- Developer: Zach Winkler
- Initial release: 2013
- Operating system: Android, iOS
- Website: www.noonlight.com

= Noonlight =

Noonlight, formerly SafeTrek, is a software company founded in 2013 by CEO Zach Winkler and co-founders Aaron Kunnemann, Brittany LeComte, and Nick Droege. It provides professional monitoring and emergency response through its personal safety app and APIs. The app is available for both Android and iOS devices.

== Background ==
The app was founded on the University of Missouri campus in 2013 by Zach Winkler, Aaron Kunnemann, Brittany LeComte, and Nick Droege as part of a technology competition.
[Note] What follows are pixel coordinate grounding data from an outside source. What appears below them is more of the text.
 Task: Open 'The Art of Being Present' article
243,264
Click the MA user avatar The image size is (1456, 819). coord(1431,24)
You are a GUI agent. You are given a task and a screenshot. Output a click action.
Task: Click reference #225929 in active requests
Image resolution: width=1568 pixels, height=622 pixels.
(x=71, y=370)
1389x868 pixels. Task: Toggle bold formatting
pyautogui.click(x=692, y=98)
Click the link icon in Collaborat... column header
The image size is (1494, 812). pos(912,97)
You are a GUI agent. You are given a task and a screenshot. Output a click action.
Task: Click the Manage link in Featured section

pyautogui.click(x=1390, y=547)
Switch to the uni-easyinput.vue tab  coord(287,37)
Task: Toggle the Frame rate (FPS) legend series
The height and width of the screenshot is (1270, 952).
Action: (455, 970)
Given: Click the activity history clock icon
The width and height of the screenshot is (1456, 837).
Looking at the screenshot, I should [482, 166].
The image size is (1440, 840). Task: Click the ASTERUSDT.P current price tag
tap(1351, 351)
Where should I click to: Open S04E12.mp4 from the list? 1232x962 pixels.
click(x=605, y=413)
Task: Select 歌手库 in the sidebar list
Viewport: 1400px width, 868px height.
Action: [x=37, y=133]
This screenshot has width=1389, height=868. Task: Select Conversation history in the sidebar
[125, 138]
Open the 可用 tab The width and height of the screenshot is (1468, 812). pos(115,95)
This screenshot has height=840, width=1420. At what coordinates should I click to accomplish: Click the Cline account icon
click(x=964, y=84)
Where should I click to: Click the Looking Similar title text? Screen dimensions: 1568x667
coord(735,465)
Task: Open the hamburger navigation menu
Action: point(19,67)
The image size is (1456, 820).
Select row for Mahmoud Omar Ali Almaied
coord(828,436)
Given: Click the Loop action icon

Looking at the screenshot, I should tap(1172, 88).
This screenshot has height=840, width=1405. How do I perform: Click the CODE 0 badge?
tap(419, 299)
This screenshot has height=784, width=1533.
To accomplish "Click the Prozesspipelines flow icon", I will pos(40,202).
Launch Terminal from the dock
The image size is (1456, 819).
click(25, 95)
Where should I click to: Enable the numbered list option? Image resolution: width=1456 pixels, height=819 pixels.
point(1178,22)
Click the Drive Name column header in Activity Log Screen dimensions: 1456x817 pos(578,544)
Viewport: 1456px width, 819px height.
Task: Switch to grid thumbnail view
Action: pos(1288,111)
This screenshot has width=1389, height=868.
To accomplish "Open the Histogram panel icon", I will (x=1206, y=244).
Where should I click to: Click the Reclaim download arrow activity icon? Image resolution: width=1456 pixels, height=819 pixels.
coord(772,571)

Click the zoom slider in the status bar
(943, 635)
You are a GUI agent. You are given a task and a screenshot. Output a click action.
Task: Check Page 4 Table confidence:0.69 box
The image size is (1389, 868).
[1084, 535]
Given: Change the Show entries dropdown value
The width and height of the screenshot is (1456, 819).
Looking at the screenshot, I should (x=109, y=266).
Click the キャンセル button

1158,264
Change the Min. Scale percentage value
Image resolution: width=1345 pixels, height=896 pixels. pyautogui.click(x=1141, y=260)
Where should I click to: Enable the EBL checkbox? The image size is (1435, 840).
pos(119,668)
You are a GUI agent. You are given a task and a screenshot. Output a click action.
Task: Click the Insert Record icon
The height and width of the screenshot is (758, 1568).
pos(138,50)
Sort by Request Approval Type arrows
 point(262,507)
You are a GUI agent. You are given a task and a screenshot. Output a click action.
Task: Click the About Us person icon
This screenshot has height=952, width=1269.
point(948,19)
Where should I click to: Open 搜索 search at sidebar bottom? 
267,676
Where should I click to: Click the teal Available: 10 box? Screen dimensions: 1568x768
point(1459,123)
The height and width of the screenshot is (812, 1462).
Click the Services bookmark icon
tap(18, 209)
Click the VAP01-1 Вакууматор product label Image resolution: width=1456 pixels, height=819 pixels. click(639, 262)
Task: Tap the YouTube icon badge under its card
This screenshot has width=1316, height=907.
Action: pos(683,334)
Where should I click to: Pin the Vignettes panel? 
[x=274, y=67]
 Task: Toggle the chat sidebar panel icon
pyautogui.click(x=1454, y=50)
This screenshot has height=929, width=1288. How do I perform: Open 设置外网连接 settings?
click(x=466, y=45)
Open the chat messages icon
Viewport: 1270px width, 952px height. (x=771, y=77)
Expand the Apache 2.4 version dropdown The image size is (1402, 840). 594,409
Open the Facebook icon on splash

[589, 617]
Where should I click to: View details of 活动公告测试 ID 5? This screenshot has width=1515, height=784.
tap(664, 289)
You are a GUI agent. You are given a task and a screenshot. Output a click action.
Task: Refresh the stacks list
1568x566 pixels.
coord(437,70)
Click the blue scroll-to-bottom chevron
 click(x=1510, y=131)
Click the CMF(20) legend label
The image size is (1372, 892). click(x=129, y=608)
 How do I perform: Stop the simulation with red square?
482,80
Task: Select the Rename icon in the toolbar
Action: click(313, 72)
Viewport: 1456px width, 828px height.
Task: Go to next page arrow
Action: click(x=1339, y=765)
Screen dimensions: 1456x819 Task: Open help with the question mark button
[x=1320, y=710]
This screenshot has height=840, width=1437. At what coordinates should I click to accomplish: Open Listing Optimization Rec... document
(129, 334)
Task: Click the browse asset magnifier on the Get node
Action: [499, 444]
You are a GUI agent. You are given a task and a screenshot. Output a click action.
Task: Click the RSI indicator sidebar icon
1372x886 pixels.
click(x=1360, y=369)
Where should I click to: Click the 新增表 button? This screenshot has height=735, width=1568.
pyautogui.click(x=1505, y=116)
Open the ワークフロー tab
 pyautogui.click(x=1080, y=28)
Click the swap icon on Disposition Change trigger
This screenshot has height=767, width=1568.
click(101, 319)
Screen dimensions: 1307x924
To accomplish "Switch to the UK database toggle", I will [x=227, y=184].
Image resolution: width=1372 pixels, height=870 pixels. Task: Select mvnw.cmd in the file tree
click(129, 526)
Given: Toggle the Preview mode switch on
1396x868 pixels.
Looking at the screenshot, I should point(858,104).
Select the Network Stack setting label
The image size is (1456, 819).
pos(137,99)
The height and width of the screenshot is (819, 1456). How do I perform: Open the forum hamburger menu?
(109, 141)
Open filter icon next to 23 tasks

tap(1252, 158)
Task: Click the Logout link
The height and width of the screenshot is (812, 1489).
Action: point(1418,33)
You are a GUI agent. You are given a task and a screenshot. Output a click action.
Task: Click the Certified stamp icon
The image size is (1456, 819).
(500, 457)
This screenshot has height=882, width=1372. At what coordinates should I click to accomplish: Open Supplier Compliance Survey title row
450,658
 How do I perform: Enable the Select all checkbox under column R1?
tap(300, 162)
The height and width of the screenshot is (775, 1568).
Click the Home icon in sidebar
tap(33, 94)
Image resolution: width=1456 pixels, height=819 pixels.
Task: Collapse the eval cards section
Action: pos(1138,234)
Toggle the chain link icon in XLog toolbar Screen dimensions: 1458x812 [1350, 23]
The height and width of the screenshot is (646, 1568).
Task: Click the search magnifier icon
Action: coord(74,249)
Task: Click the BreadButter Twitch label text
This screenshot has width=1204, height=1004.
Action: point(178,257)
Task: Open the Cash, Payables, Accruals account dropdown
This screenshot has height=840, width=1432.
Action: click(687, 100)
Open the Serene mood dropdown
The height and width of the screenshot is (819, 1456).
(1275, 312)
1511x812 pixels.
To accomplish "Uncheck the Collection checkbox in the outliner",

It was developed as a mobile version of the blue lights on the campus.

Noonlight has since grown into a software company whose APIs are used to integrate personal safety services, professional sensor monitoring, video verification, and emergency response to other companies' products and IoT devices including Wyze, Sabre, and Roku.

In October 2022, Alarm.com acquired a majority stake in Noonlight. The terms of the transaction were not disclosed.

The Noonlight app has been reported in local media to have helped stop two kidnappings.

== Data collection and analysis ==

Gizmodo reported that Noonlight shares data with ad tech companies, such as Meta and Google. Noonlight denied that it sells user data.